═══ RECORDS FOR THE EXERCISE
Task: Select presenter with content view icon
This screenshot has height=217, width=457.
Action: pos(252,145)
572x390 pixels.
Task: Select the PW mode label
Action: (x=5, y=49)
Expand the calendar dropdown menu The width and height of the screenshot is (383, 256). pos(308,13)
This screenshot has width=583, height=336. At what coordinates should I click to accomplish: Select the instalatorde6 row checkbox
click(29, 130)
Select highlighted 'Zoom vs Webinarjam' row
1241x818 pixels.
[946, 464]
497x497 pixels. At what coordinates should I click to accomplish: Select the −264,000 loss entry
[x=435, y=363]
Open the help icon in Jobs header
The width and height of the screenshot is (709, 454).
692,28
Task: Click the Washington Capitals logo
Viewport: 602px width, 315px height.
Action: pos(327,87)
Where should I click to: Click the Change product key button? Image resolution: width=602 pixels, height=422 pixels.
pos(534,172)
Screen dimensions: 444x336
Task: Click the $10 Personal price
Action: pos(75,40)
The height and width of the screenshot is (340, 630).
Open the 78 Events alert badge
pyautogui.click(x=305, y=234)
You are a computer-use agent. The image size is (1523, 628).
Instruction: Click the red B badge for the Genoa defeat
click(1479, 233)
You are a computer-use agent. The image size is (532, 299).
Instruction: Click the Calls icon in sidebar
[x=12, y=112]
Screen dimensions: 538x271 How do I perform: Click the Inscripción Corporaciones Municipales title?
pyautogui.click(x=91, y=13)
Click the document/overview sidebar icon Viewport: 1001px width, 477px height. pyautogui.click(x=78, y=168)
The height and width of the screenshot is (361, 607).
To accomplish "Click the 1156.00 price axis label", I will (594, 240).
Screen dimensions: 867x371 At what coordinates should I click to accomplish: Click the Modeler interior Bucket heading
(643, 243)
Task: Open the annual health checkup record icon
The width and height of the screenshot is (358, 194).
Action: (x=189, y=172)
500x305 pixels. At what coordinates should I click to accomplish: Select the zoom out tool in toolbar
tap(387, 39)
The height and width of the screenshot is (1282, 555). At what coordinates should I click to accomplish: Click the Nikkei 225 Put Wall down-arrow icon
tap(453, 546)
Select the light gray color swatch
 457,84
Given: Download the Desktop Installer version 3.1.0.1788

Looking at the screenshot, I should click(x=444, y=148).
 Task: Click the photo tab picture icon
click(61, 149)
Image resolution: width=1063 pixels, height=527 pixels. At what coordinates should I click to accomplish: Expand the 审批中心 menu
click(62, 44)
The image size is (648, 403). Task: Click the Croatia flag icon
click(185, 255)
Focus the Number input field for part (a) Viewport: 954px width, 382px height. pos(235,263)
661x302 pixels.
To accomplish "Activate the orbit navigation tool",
══════
Within the records above, each line containing "agent" is to be returned.

# [TASK RESULT]
You are a computer-use agent. The image size is (1523, 628).
You are a computer-use agent. The image size is (532, 299).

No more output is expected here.